General elasto-plastic behavior
PLASTIC option is a modular approach that can be used to add plasticity to an existing elastic material defined through MAT1. The yield function is a basic to define an elasto-plastic constitutive model through the equation:
$f = σ_{e q} - σ_{Y}$
This function defines a criterion to reach, triggering the plastic behavior. Thus:

$f < 0$

the behavior remains elastic,

$f = 0$

the criterion is fulfilled, and plasticity occurs.

From a numerical point of view, a trial value of the yield function is used to determine if the plastic return mapping is necessary. This return mapping procedure takes place when $f_{t r i a l} \geq 0$ , and finish after several iterations until the yield function is brought back to a zero value. The default algorithm is the cutting plane method.
The yield function is composed of two major components:
- The equivalent stress denoted $σ_{e q}$ defines the shape of the yield surface in the stress state reference system. In other words, it corresponds to the yield criterion. Its computation depends on the stress tensor.
- The yield stress denoted $σ_{Y}$ defines the evolution of the yield surface size (increase/decrease) considering a combination of nonlinear phenomena: work hardening, visco-plasticity, etc. Thus, its computation may depend on several internal variables: plastic strain, plastic strain rate and even temperature.
PLASTIC then offers the possibility to create a specific assembly of constitutive equations choosing a custom-made combination of yield criterion, hardening rule, and/or strain rate dependency, among an existing library.

Yield criterion

The CRIT continuation line is used to define the yield criterion.

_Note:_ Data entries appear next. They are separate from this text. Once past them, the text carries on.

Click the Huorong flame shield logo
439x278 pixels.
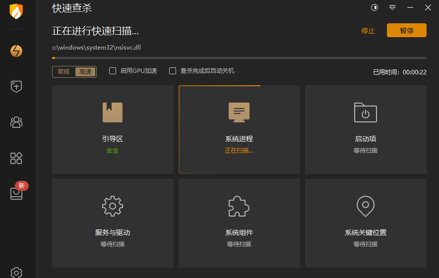[x=16, y=11]
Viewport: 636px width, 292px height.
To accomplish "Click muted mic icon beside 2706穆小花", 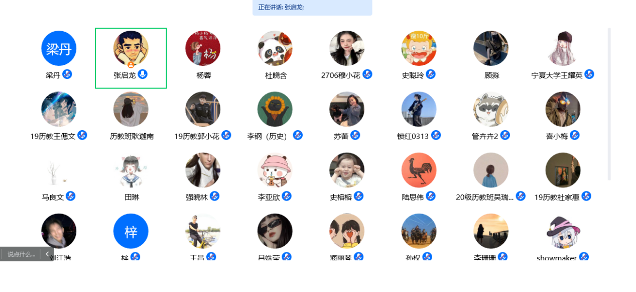I will [367, 74].
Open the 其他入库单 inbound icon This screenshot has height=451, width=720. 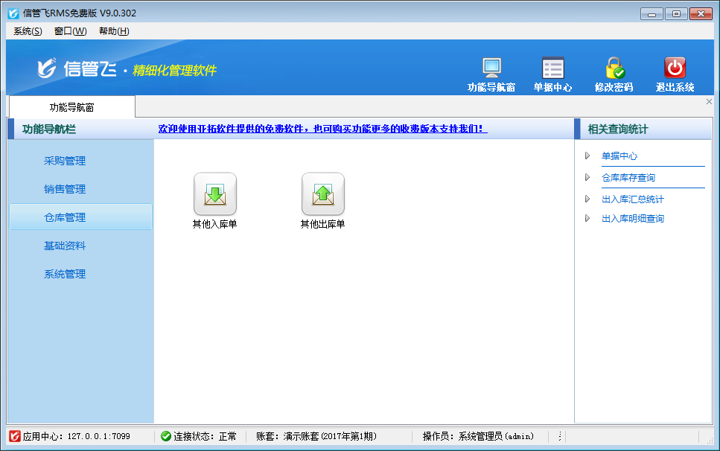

Currently, only HILL criterion is supported. This criterion defines a surface in the stress state reference system that triggers the beginning of plastic behavior. Its shape is defined through the equation of the equivalent stress denoted as $σ_{e q}$ .

Hill 1948 (HILL):

The Hill yield criterion (1948) is an orthotropic version of the quadratic yield criterion which is described as:

σ_{e q} = \sqrt{\frac{1}{2} ({(σ_{x x} - σ_{y y})}^{2} + {(σ_{y y} - σ_{z z})}^{2} + {(σ_{z z} - σ_{x x})}^{2}) + 3 (σ_{x y}^{2} + σ_{y z}^{2} + σ_{z x}^{2})}

The equivalent stress for Hill yield criterion is obtained with:

σ_{e q} = \sqrt{F {(σ_{y y} - σ_{z z})}^{2} + G {(σ_{z z} - σ_{x x})}^{2} + H {(σ_{x x} - σ_{y y})}^{2} + 2 L σ_{y z}^{2} + 2 M σ_{z x}^{2} + 2 N σ_{x y}^{2}}

For shell elements, the plane stress assumption implies the following equivalent stress:

σ_{e q} = \sqrt{F σ_{y y}^{2} + G σ_{x x}^{2} + H {(σ_{x x} - σ_{y y})}^{2} + 2 N σ_{x y}^{2}}

Where, $F, G, H, L, M, and N$ are the Hill orthotropy coefficients.

Some examples of the presented criterion shapes are given in Figure 1.

Figure 1. Examples of Hill criterion shapes

The default input format of Hill criterion parameters describes a list of stress ratios which allows to compute the Hill coefficients as:

$F = \frac{1}{2} (\frac{1}{R_{22}^{2}} + \frac{1}{R_{33}^{2}} - \frac{1}{R_{11}^{2}})$	$L = \frac{3}{2 R_{23}^{2}}$
$G = \frac{1}{2} (\frac{1}{R_{33}^{2}} + \frac{1}{R_{11}^{2}} - \frac{1}{R_{22}^{2}})$	$M = \frac{3}{2 R_{31}^{2}}$
$H = \frac{1}{2} (\frac{1}{R_{22}^{2}} + \frac{1}{R_{11}^{2}} - \frac{1}{R_{33}^{2}})$	$N = \frac{3}{2 R_{12}^{2}}$

Where,

$R_{i i} = \frac{σ_{Y}^{i i}}{σ_{Y}}$: is for normal directions
$R_{i j} = \frac{\sqrt{3} σ_{Y}^{i j}}{σ_{Y}}$: is for shear planes

Note:

σ_{Y}^{i i}

is the initial elastic limit stress measured for the direction

i

These stress ratios can be input as:


(2)	(3)	(4)	(5)	(6)	(7)	(8)	(9)
`CRIT`	HILL
	`R11_1`	`R22_1`	`R33_1`	`R12_1`	`R31_1`	`R23_1`	`TEMP_1`
	`R11_2`	`R22_2`	`R33_2`	`R12_2`	`R31_2`	`R23_2`	`TEMP_2`
	etc	etc	etc	etc	etc	etc	etc

A series of several lines of stress ratios can be defined for “n” specific temperature values (TEMP_n). If several lines are defined, the stress ratios are interpolated according to the current element temperature value.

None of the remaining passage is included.